Berkata Imam Al-Shadiq (a.s.); " Rasulullah (s.a. w) bersabda bahwa Allah berkata kepada Dawud, ‘ Wahai Dawud, sampaikanlah kabar gembira kepada para pelaku dosa dan peringatkanlah orang-orang yang saleh.` Dawud berkata, ‘ Bagaimana aku menyampaikan kabar gembira kepada para pelaku dosa dan memperingatkan orang yang saleh?` Allah menjawab, ‘ Sampaikanlah kabar gembira kepada para pelaku dosa bahwa Aku menerima tobat mereka, dan peringatkanlah orang - orang yang saleh agar mereka tidak memiliki sifat ‘ujb dalam perbuatan-perbuatan mereka, karena tidak ada seorang hamba pun yang akan selamat jika Aku menilai perbuatan - perbuatan mereka (dan patut mendapat hukuman, karena - menurut persyaratan keadilan - seorang manusia dengan seluruh ibadahnya tidak dapat bersyukur kepada Allah sebagaimana seharusnya - bahkan untuk satu rahmat - Nya pun)`"
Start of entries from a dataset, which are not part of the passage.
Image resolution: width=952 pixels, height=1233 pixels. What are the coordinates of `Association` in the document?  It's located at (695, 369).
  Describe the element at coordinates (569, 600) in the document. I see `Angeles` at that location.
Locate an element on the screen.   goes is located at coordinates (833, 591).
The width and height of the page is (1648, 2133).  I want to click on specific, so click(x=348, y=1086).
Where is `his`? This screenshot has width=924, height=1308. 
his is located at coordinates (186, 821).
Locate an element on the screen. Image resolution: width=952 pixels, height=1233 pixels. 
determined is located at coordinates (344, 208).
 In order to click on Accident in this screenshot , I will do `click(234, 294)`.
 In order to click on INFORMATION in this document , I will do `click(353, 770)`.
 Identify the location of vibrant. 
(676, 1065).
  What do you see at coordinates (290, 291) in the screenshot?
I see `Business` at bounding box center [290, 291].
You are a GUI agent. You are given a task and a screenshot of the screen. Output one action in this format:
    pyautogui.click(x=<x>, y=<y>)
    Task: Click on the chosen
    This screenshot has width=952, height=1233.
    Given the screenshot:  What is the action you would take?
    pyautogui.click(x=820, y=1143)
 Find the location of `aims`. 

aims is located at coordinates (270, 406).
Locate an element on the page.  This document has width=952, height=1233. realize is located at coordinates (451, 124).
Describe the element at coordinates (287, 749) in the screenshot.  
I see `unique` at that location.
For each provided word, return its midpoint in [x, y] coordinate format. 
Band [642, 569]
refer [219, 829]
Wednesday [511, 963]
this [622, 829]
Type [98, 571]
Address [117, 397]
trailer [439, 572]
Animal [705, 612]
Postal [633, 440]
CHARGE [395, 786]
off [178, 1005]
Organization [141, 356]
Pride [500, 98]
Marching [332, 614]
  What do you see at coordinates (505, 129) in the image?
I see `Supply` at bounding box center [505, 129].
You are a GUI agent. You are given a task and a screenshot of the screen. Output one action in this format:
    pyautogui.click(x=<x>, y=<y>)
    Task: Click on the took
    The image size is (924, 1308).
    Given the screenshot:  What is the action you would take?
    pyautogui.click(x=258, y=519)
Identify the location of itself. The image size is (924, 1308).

Merenungi segenap yang ada, - yang maujud-, di alam, manusia akan memahami gelora kesempurnaan berkilauan. Cerlang gemilang di segala seginya. Pancaran emanasi (al-ibda`) wujud mutlak tiada berbatas. Dan dari mana pun arahnya, mukhlishin akan memahami ke-tunggal-an wujud semua yang ada. Dan bahkan, hanya wujud mutlak ini sendirilah yang memiliki ‘ ashalah, atau yang benar - benar ada secara nyata. Dan bagaimana dengan melodi kecapi kehidupan di alam korporeal (baca; material) maupun spiritual yang terdispersikan (baca; teruraikan) ke dalam kemahajamakan tiada terbilang? Al-katsrah (baca; kejamakan) hanyalah konsep mental hasil operasi akal yang imajinatif (al-mutawahham) dan subyektif. Tidak memiliki ‘ashalah. Maka tepatlah jika seorang filsuf mengatakan, " Aku berfikir, maka aku tidak ada" Kenapa ? Karena yang ada hanyalah Tuhan, wujud murni mahasempurna tiada tara.
Saat ini saat saya merenung dan mungkin Anda pula merenung, kenyataannya saya merasa diri saya ada, sebagaimana Tuhan ada ? Atau benarkah Anda tidak melihat sama sekali keberadaan Anda sama sekali ? Relakah Anda misalnya dibakar di neraka walaupun beribadah terus kepada-Nya? Atau bisakah Anda tetap sholat lima waktu hanya karena Ia walaupun misalnya tidak diwajibkan oleh Islam? Jika tidak berarti Anda masih ada dalam pikiran Anda.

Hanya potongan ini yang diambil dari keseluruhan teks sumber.